(Charles Robert Darwin; Shrewsbury, Reino Unido, 1809-Down, id., 1882) Naturalista británico. Era hijo de un médico de buena posición y nieto del famoso médico, filósofo, naturalista y poeta inglés Erasmus Darwin. A pesar de cursar estudios de medicina en Edimburgo y de teología en Cambridge, inducido al parecer por su padre, muy preocupado por su futuro, su interés principal, estimulado entre otros motivos por la lectura de las obras del alemán Humboldt, se centraba en las ciencias naturales.

Este interés le impulsó a incorporarse, en calidad de naturalista de la expedición, al periplo alrededor del mundo del H.M.S. Beagle (1831-1836), al mando del capitán Robert Fitzroy, lo cual lo llevó a viajar por América del Sur, las islas del Pacífico, Australia, Nueva Zelanda y el sur de África. Durante los viajes acopió gran cantidad de materiales de todo tipo y realizó las detalladas observaciones que le permitieron, a su regreso al Reino Unido, enunciar la llamada teoría de la evolución, cuyos primeros esbozos comenzaron a tomar forma en 1837 y que tardaría más de dos décadas en ver la luz.

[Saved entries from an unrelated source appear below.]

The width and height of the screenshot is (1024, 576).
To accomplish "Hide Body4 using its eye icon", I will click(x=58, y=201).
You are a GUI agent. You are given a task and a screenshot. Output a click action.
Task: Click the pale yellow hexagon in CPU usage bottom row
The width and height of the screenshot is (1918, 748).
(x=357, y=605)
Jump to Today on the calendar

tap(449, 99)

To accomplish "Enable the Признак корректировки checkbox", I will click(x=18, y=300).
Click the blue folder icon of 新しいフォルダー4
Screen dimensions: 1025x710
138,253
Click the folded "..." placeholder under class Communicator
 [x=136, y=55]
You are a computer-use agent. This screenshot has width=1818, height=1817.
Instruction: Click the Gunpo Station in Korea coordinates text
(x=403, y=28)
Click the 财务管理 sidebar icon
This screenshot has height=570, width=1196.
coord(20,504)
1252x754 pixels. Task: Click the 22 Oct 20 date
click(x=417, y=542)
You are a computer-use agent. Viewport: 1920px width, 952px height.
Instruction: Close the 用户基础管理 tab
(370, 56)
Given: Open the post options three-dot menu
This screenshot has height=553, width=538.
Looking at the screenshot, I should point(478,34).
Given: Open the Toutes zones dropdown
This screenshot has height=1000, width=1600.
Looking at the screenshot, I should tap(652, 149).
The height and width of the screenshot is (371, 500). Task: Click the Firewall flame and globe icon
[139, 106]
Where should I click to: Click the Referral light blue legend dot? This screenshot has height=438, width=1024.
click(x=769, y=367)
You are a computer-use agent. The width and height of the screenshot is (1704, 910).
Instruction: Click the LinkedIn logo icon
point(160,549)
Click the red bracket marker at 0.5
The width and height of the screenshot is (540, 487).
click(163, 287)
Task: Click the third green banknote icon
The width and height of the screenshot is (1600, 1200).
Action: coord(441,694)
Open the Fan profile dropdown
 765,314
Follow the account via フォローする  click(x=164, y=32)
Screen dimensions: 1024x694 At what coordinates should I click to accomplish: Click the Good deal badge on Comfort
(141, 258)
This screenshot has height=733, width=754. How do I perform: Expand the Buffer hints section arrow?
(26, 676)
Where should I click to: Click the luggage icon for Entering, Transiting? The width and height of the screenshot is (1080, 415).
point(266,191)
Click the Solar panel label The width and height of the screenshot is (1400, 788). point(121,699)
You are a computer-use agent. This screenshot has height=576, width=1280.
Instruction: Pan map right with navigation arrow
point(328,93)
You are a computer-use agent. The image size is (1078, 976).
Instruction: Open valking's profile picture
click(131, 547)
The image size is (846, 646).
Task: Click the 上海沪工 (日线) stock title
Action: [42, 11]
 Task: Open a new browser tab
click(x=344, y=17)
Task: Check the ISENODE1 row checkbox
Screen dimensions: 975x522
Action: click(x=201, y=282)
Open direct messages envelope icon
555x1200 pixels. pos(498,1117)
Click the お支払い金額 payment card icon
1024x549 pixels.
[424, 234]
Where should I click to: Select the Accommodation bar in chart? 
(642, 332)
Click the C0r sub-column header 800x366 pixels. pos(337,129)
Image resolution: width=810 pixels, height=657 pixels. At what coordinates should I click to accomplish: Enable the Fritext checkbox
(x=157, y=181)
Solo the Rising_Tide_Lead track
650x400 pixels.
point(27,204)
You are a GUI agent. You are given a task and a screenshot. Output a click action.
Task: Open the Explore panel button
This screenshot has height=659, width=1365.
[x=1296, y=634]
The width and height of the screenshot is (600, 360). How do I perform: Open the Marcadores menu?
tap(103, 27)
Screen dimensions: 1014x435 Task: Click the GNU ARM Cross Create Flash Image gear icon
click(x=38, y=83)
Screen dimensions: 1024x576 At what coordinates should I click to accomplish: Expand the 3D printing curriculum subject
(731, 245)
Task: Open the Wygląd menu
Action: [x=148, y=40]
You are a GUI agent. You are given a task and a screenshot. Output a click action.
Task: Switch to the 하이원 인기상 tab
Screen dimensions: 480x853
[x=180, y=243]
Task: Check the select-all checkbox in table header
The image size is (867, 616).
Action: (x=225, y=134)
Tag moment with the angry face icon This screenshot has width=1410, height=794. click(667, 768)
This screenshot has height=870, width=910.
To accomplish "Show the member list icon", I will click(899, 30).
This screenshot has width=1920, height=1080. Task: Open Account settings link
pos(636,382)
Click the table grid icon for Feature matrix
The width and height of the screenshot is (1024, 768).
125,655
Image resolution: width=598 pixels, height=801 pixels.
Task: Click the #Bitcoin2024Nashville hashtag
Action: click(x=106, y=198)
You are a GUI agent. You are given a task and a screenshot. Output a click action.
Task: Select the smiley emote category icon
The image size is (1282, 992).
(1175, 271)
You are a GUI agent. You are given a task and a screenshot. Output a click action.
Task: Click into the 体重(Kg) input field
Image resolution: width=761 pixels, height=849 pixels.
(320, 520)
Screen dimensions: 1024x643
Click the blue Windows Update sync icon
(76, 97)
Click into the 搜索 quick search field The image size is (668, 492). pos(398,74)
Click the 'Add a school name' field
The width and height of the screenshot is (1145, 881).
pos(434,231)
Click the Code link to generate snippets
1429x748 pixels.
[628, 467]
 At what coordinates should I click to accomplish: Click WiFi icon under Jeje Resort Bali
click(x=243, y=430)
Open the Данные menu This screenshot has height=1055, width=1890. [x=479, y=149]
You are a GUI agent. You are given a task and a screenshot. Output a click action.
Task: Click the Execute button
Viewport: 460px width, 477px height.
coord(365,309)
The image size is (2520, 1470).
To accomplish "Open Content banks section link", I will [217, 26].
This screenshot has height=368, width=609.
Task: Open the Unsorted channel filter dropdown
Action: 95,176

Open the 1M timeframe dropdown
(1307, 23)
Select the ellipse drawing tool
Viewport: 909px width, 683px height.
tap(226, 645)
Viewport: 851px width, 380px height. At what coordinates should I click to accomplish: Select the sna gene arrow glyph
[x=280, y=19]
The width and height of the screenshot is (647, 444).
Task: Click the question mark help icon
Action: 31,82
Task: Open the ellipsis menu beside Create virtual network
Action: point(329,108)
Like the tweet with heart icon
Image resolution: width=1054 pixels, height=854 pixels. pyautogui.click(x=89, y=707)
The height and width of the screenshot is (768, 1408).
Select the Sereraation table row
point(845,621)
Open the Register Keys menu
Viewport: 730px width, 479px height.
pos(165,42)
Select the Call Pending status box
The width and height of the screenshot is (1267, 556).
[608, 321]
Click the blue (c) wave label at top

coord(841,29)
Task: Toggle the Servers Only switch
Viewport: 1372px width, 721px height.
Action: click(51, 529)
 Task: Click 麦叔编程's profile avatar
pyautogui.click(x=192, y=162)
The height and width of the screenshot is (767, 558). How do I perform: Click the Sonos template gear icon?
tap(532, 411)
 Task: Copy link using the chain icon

Aunque esta teoría le valió el reconocimiento universal, sus investigaciones le permitieron también confirmar la llamada teoría uniformista del geólogo escocés Charles Lyell (1749-1875), comprobar las relaciones existentes entre las rocas plutónicas y la lava volcánica y establecer las bases de la llamada teoría de la deformación. Así mismo, formuló la teoría acerca de la formación de los arrecifes coralinos en vigor en la actualidad. Entre sus diversas observaciones, tuvieron gran importancia los estudios efectuados en las islas Galápagos acerca de la gran diversidad de pinzones de aquellas latitudes, todos ellos perfectamente adaptados a diferentes nichos ecológicos.